Faire la guerre au terrorisme

La loi nouvelle ainsi fondée par la violence pure échappe aux auteurs de la violence. Elle bouscule les alliances, et définit la nouvelle ligne de conduite de leurs adversaires plutôt que d’eux-mêmes. S’il y a un effet visible de l’attentat, c’est bien la production immédiate d’une légitimité internationale inédite de l’action armée des États-Unis. Une sorte d’illustration exemplaire de ce que dit Kant lorsqu’il croit lire, dans la succession des guerres, la marche providentielle vers l’unification du genre humain. Kant y voit autant d’étapes vers la « paix perpétuelle ». Mais l’internalisation des conflits n’est pas la paix. Déclarer la guerre au terrorisme en général, c’est le prolongement de l’entreprise wilsonienne de la mise hors la loi de la guerre : la volonté messianique [10] de clore l’histoire, en rendant les forces du Bien victorieuses des forces du Mal, une fois pour toutes. « We will lead the world to victory. » De l’expédition punitive visant un homme et son réseau, on glisse ainsi insensiblement vers une opération de police internationale qui est en même temps une « guerre juste », sûre de son bon droit et d’autant plus redoutable [11]. Réduits à néant (ce qu’ils ne seront justement jamais) par une coalition plus forte qu’eux, il ne leur restera plus pour affirmer au monde la persistance de leur existence que… le terrorisme. « Terrorisme », l’ambivalence même du terme en fait un cri de ralliement capable, comme la haine de l’Amérique », de réunir les causes les plus hétérogènes (n’a-t-on pas déjà entendu dire que les « antimondialistes » de Gênes étaient co-responsables – on dira bientôt : complices idéologiques – de l’effondrement des Twin Towers ?). La croisade contre le terrorisme ne durera pas « un an ou deux ». Parce qu’elle est par définition impossible, parce qu’elle est une lutte contre l’Histoire même, contre l’événement, contre l’imprévisible, l’improbable, l’incalculable, et que, par définition, l’incalculable est ce qui ne s’éradique pas. Lutte vouée à la continuation indéfinie, indéfiniment renouvelable, indéfiniment adaptable à des formes toujours nouvelles de « terrorisme » autour duquel la coalition mondiale refondera son identité, tandis que les dits « terroristes » repuiseront leur force dans leur destruction même.

Notes

[1Carl Schmitt, Théorie du partisan, 1963 (Champs Flammarion, 1992).

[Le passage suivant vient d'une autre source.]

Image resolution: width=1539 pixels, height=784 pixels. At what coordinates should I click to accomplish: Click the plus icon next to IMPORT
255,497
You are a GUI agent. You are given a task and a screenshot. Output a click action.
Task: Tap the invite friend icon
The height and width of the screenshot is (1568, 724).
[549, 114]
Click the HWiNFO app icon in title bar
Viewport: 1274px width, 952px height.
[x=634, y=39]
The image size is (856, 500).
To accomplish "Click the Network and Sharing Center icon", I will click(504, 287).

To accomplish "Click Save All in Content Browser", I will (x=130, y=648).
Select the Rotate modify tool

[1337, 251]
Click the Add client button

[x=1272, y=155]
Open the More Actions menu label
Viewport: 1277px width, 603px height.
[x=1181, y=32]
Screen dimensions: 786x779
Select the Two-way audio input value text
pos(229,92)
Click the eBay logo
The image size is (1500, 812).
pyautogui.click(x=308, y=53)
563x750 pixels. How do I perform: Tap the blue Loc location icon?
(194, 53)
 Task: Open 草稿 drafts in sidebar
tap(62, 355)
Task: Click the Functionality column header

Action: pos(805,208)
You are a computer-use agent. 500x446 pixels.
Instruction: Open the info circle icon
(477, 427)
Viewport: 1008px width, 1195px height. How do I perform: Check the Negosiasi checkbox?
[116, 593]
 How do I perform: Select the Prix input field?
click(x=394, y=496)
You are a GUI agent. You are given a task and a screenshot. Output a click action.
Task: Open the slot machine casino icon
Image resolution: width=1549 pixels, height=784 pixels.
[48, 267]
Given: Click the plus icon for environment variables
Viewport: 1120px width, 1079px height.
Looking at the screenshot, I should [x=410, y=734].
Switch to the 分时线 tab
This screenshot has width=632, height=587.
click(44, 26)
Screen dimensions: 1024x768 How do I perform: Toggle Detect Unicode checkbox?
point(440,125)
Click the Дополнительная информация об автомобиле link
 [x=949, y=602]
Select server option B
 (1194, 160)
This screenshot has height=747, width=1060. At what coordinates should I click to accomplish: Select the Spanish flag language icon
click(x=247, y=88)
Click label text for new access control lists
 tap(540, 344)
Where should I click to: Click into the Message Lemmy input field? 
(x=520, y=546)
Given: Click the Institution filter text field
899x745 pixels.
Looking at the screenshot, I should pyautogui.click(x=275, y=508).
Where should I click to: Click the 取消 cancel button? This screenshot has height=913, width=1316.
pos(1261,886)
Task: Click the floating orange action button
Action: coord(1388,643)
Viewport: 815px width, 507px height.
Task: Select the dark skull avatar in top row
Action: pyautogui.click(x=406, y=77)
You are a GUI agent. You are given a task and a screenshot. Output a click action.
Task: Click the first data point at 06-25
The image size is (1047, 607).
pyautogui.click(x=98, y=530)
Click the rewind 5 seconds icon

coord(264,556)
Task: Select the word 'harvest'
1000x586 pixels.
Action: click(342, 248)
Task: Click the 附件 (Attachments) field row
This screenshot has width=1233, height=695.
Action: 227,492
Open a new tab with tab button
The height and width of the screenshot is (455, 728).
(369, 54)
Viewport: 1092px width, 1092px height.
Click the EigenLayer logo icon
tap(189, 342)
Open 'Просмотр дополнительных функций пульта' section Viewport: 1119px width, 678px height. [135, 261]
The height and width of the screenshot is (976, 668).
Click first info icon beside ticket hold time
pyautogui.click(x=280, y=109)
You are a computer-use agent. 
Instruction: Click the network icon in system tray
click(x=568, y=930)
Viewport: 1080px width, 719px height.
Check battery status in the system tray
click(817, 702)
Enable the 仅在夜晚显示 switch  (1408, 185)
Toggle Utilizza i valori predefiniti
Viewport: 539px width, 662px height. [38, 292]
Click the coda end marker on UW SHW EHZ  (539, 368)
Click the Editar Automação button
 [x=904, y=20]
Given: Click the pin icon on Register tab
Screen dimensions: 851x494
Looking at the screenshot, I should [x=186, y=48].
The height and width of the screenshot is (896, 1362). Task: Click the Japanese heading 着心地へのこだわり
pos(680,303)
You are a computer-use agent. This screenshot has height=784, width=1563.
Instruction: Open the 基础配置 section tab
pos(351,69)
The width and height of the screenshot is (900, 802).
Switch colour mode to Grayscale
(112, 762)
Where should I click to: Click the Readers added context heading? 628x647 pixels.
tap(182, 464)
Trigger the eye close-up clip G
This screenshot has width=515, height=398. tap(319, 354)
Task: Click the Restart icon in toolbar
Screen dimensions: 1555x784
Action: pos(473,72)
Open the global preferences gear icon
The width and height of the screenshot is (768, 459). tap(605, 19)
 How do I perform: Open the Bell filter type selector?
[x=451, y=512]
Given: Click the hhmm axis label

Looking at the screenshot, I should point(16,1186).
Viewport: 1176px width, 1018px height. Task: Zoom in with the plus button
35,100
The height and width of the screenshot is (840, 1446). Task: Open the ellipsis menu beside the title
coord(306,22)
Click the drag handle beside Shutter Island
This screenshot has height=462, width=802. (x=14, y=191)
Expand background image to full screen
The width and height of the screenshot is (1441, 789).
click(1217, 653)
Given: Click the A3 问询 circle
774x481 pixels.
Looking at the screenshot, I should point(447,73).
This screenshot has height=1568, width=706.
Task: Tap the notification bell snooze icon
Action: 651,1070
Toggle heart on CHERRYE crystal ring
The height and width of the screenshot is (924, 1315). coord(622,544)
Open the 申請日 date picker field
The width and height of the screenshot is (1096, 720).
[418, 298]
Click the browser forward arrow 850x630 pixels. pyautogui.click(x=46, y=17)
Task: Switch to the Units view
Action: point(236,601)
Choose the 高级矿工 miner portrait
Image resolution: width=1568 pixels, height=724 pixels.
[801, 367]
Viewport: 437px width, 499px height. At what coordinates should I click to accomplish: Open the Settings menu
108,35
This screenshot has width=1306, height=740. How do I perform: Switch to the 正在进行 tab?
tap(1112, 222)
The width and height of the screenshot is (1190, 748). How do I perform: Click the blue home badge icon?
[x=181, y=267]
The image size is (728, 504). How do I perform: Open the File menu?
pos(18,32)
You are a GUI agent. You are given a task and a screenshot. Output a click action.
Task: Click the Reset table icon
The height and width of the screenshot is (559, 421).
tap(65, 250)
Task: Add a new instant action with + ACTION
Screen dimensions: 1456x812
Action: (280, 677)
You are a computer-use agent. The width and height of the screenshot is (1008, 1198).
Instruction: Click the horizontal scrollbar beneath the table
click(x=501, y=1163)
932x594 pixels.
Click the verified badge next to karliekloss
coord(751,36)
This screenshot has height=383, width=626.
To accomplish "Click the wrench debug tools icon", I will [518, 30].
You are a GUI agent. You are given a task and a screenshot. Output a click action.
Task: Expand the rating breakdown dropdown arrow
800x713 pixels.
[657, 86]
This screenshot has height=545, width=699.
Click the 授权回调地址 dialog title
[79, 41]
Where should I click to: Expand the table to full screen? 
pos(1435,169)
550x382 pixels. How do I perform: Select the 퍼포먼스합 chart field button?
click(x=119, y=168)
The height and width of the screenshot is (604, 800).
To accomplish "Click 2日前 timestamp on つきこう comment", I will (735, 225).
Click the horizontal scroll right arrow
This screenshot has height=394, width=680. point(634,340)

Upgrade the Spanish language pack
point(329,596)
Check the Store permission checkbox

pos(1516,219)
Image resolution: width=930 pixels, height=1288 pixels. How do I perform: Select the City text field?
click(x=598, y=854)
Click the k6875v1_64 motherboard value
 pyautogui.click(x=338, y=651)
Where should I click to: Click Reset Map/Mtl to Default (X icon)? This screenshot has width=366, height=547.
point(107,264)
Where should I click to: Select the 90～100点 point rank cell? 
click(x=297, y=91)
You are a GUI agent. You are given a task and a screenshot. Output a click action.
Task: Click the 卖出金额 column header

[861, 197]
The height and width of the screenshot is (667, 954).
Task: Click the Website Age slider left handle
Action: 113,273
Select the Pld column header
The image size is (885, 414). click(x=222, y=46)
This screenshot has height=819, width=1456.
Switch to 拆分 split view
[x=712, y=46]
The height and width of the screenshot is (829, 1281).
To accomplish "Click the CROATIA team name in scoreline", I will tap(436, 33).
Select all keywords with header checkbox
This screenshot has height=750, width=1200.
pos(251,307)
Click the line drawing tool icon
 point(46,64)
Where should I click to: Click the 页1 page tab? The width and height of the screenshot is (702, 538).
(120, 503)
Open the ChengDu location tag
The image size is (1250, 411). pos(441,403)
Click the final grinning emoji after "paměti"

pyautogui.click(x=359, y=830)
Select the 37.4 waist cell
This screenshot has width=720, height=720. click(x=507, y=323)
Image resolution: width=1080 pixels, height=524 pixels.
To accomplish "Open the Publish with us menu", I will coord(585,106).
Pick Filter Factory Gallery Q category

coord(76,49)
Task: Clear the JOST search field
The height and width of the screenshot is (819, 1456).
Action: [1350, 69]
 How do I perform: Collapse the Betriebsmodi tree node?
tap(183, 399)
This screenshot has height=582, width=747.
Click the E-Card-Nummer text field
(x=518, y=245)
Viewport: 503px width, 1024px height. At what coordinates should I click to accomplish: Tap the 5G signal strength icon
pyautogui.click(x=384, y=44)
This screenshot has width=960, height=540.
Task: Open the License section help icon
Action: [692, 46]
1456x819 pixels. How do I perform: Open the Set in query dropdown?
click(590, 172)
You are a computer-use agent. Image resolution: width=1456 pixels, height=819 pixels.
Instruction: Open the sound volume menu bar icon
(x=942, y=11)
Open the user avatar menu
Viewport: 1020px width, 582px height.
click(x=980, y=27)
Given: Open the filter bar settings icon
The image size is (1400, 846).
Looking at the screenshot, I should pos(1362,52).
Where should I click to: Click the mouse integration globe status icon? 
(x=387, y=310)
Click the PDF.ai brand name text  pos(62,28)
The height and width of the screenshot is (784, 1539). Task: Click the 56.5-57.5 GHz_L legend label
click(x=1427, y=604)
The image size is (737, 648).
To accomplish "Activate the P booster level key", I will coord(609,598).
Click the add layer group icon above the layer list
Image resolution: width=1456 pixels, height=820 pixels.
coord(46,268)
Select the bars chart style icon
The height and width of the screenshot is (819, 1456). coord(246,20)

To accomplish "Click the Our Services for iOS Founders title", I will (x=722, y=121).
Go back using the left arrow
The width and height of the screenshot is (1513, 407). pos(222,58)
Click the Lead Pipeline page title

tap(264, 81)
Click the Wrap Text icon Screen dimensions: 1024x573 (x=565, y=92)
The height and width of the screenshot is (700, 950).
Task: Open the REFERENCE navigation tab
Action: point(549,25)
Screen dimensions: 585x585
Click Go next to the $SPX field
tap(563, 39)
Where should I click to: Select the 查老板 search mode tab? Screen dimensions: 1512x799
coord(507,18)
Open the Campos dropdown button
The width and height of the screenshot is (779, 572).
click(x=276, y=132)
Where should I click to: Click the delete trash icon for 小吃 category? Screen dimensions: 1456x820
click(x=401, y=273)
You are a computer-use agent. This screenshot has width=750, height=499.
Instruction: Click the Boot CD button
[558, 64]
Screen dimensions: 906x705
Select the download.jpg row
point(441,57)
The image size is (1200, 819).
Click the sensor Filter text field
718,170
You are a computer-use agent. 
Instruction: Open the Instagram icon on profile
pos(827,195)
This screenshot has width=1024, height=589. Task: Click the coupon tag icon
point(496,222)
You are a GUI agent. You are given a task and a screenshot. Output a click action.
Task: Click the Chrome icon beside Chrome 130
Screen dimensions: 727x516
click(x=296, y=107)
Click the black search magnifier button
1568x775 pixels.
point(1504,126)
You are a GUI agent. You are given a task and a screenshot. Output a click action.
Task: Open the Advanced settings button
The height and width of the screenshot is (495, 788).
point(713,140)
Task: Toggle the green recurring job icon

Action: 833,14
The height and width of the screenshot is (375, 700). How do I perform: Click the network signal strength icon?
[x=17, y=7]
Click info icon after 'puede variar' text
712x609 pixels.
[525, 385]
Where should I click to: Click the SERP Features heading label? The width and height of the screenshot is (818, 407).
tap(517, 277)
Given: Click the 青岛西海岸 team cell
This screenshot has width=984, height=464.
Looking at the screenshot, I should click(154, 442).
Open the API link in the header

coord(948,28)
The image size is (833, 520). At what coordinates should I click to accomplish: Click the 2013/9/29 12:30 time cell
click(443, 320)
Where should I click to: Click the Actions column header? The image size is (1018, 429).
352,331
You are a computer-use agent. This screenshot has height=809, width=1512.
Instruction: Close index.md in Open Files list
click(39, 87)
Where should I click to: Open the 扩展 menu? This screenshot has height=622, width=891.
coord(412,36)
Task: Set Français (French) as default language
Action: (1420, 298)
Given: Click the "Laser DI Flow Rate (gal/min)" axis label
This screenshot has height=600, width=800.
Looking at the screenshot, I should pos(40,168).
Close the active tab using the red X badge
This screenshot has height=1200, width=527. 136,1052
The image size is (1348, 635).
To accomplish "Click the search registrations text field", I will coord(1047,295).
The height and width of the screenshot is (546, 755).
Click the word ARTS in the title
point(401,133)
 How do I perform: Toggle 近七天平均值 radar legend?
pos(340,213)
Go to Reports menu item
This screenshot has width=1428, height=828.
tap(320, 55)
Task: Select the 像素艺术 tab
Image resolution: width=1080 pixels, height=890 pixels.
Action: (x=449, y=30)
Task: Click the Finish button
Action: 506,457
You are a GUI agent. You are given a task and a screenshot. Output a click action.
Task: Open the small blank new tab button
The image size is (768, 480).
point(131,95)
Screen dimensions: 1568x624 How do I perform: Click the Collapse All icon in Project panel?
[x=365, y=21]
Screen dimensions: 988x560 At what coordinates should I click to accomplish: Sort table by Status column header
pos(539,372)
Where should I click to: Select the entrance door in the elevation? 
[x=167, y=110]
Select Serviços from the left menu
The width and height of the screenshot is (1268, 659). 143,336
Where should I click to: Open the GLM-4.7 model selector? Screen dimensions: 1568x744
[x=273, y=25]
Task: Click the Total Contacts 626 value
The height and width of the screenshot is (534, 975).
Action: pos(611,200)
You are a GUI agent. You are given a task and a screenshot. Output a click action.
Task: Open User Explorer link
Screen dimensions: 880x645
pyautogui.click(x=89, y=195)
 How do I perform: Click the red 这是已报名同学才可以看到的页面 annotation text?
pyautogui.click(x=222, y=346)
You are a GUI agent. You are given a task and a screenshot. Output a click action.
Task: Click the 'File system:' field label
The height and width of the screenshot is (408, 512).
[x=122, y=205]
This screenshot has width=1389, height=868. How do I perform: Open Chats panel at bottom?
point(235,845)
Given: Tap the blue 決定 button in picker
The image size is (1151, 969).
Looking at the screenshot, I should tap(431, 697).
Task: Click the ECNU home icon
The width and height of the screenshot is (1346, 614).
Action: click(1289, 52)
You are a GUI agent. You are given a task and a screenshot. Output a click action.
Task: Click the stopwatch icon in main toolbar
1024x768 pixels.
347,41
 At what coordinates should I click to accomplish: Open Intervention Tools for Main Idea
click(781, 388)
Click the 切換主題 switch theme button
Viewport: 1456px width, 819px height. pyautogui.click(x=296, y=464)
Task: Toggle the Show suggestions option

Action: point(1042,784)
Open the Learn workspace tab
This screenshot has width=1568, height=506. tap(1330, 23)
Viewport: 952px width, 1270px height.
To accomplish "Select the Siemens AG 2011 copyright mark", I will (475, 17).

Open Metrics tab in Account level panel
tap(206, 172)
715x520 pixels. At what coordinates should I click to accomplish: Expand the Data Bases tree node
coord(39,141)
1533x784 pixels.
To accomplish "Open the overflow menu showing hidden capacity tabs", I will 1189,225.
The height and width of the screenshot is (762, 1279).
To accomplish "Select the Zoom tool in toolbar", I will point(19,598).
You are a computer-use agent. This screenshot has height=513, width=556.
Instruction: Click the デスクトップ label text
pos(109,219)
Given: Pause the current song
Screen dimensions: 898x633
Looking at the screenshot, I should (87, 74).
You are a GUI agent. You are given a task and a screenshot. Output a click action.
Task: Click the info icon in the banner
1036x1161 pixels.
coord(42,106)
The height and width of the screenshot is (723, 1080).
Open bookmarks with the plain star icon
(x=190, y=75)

[2Au sujet de la dimension policière de l’intervention internationale, voir par exemple le texte de Giorgio Agamben, au sujet de la guerre du Golfe : « La Police souveraine », in Moyens sans fins, Rivages, 1995.

[3Op.cit., p. 265.

[4Schmitt avait en tête la manière dont les alliés avaient traité l’Allemagne après la première guerre mondiale : le « Diktat » de Versailles ouvrait sur la possibilité d’une répression infinie de l’Allemagne. Il n’avait sans doute pas prévu, malgré son antisémitisme et son adhésion au parti nazi, que ce serait bientôt l’Allemagne elle-même qui fournirait l’illustration historique la plus éclatante de la déshumanisation de l’ennemi et de la guerre exterminatoire.

[5Samuel Huntington, Le Choc des civilisations, 1993.

[6Edward Saïd, « The Clash of Definitions », in Reflections on Exile, Harvard University Press, 2000.

[7Toni Negri, Michael Hardt, Empire , Harvard University Press, 2000.

[8Voir le commentaire de Jacques Derrida sur ce texte, dans Force de loi, Galilée, 1994.

[9Walter Benjamin, Critique de la violence, in Œuvres, tome 1, Gallimard, 2000, p. 210.

[10Voir le méchant texte de Freud, Le Président Wilson, Payot.

[11Officiellement, une seule voix a fait entendre ce discours, celle de Barbara J. Lee, démocrate de Californie, unique membre du Congrès à ne pas avoir approuvé l’usage de la force.